PDA

Bekijk de volledige versie : Allochtone student Lerarenopleiding heeft een afwachtende houding


Barst
25th April 2006, 01:15
Allochtone pabo-studenten hebben een afwachtende houding


De herinnering kwam sterk naar boven toen mijn oog afgelopen vrijdag viel op een verontrustend bericht. Volgens een onderzoek van de HBO-raad halen slechts vier van de tien niet-westerse allochtone studenten op de opleiding tot basisschoolleraar de eindstreep.
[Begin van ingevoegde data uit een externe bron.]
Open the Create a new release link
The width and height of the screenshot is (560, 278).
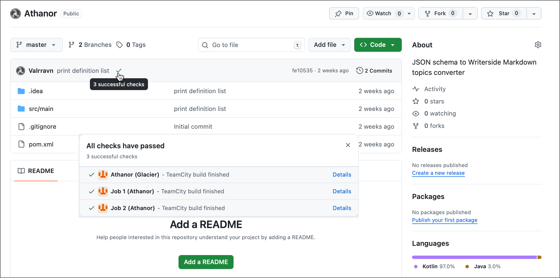pos(438,173)
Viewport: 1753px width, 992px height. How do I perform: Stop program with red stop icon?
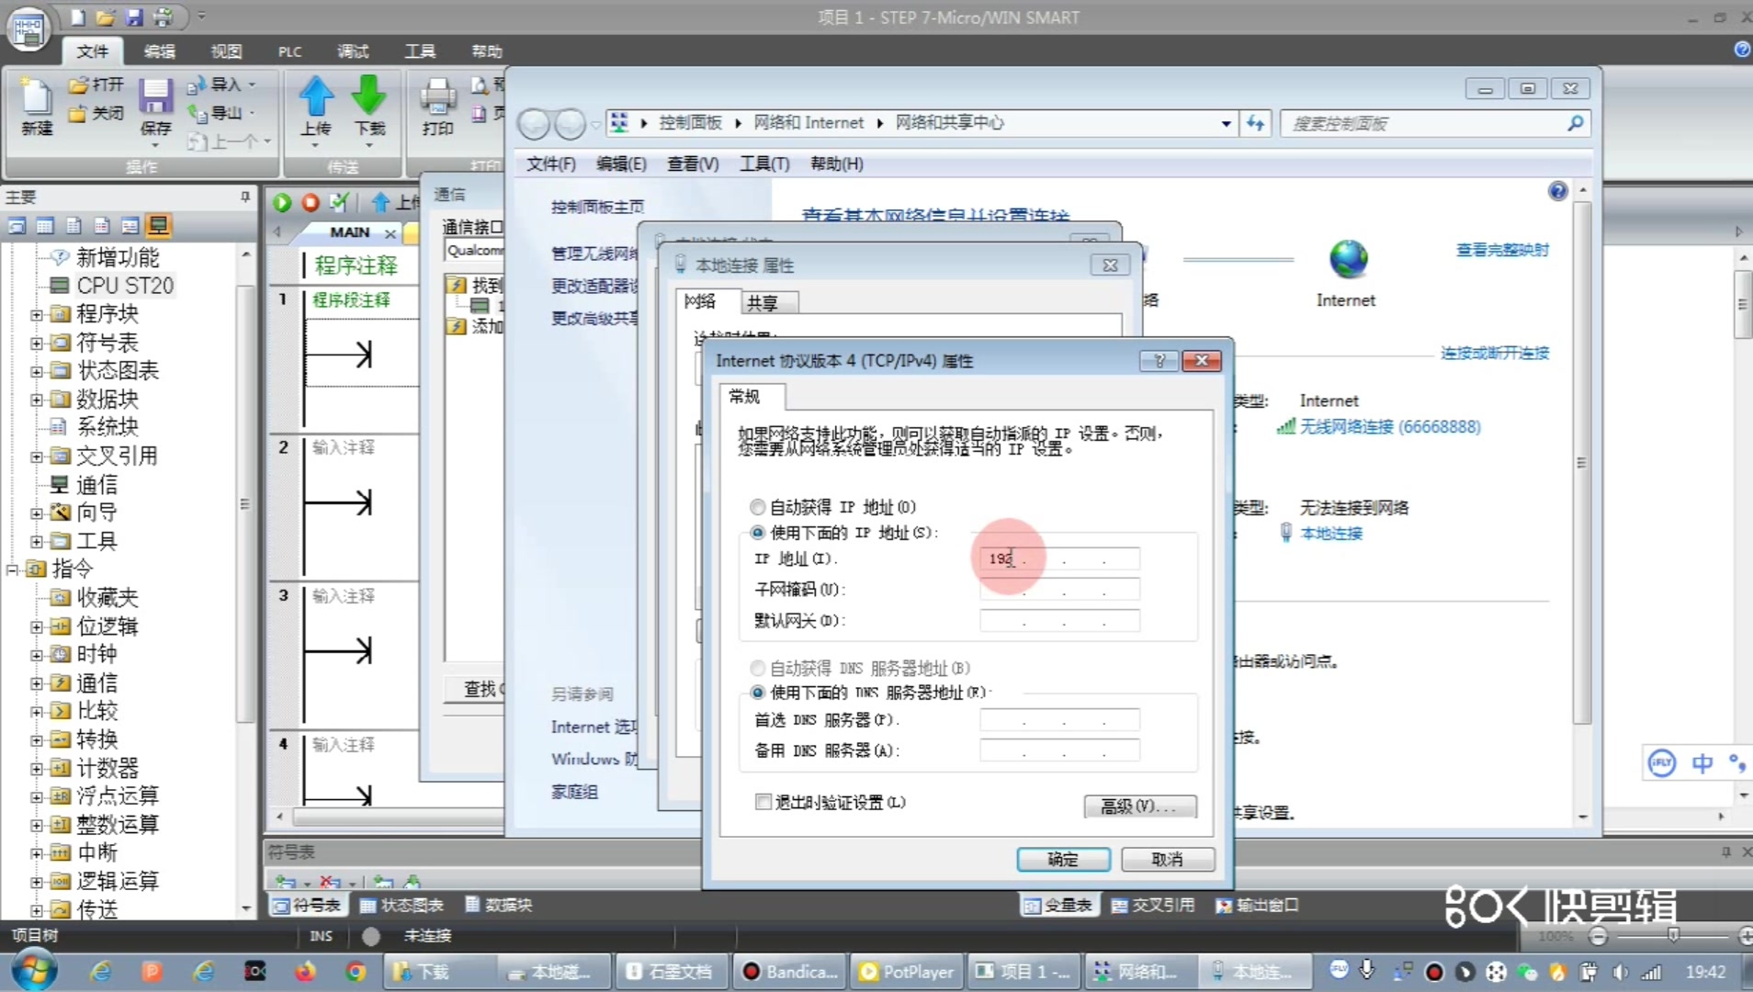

Tot ruim anderhalf jaar terug gaf ik hun in het kader van onderwijs in allochtone levende talen zelf les. Dit type onderwijs, dat ooit bedoeld was om kinderen van gastarbeiders voor te bereiden op hun mogelijke terugkeer naar het land van herkomst en later om het Nederlands sneller te leren, is door het kabinet in 2004 afgeschaft.

Jammer vond ik dat, want met enige aanpassing had het OALT bestaansrecht gehad. Wel moest naar mijn idee dit onderwijs in eigen taal niet meer uitgaan van taalondersteuning maar van denkondersteuning. De visie hierachter was dat het zelfstandig denken van allochtone kinderen, bij voorbeeld met discussies in de klas, bevorderd werd. Op dat gebied hebben autochtonen, die al vroeg van pa en ma leren om te zeggen wat ze vinden, een voorsprong.

Hoewel de leermiddelen in onderwijs in eigen taal niet aansloten bij onafhankelijk denken, hetgeen ik wilde bereiken, was ik vastbesloten om mijn idee uit te voeren. Toen ik echter net voor de klas stond voor 24 Marokkaanse studenten, merkte ik hoe lastig het was om mijn visie in de praktijk te vertalen. Omdat ze van huis uit nooit hebben geleerd om een eigen mening te formuleren, deden ze wat hun van bovenaf werd opgedragen. Braaf noteren wat een autoriteit, zoals een docent, vertelde en daarna uit het hoofd leren en geen kritische vragen stellen, vonden mijn studenten in het begin heel gewoon. ,,U bent toch de docent? Dan weet u toch alles?” kreeg ik wel eens te horen als ik tijdens mijn lessen de interactie zocht.

Om dit te doorbreken gaf ik ze opdrachten om zelf actief kennis te genereren. De bedoeling was dat ze nieuwe inzichten opdeden en die kennis door middel van eigen vragen en ervaring tegen het licht zouden houden. Deze wijze van leren scherpt hun analytisch vermogen. Minder uit het hoofd leren en meer begrip voor en toepassen van nieuwe kennis was het doel van de opdrachten die ik ze als huiswerk meegaf. Zo liet ik ze visiestukken schrijven, debatteren, praktisch filosoferen, gezamenlijke activiteiten organiseren, spreekbeurten presenteren en hun lessen op de basisscholen, waar ze stage liepen, in de klas oefenen.

Bij de laatste opdracht konden we samen observeren hoe ieder zijn of haar les vormgaf en een reactie daarop geven. Tot mijn verbazing merkte ik hoe ouderwets hun aanpak was. Frontaal lesgeven zonder aansprekende voorbeelden uit de belevingswereld van kinderen en geen ruimte voor vragen. Dat gold zowel voor de helft van mijn studenten die in Marokko had gestudeerd als de andere helft die hier geschoold was.

Van de studenten die in Marokko een studie hadden gevolgd en later naar Nederland kwamen snapte ik het nog wel. De oorzaak van hun leswijze is cultuurbepaald. Zij zijn door het Marokkaans onderwijssysteem traditioneel opgeleid. Kennis is daar op reproductie gericht en van ’spelend leren’ hebben ze nooit gehoord. Maar van de studenten die hier opgroeiden vond ik het bizar. Kennelijk worden ze thuis te weinig gestimuleerd om zelf na te denken.

Doordat de school aan dit culturele verschijnsel nauwelijks aandacht schenkt, leren ze niet om hun lot in eigen handen te nemen. Daardoor krijgen ze een afwachtende houding, die slecht is voor de motivatie en voor ambities.

Dit verklaart waarom ze voortijdig afhaken en geen goede stageplaats kunnen vinden. Vandaar mijn pleidooi rolmodellen op de pabo in te zetten die hun leren dat je met een actieve studiehouding en doorzettingsvermogen de eindstreep wel haalt. Autochtone studenten worden per slot van rekening niet slimmer geboren.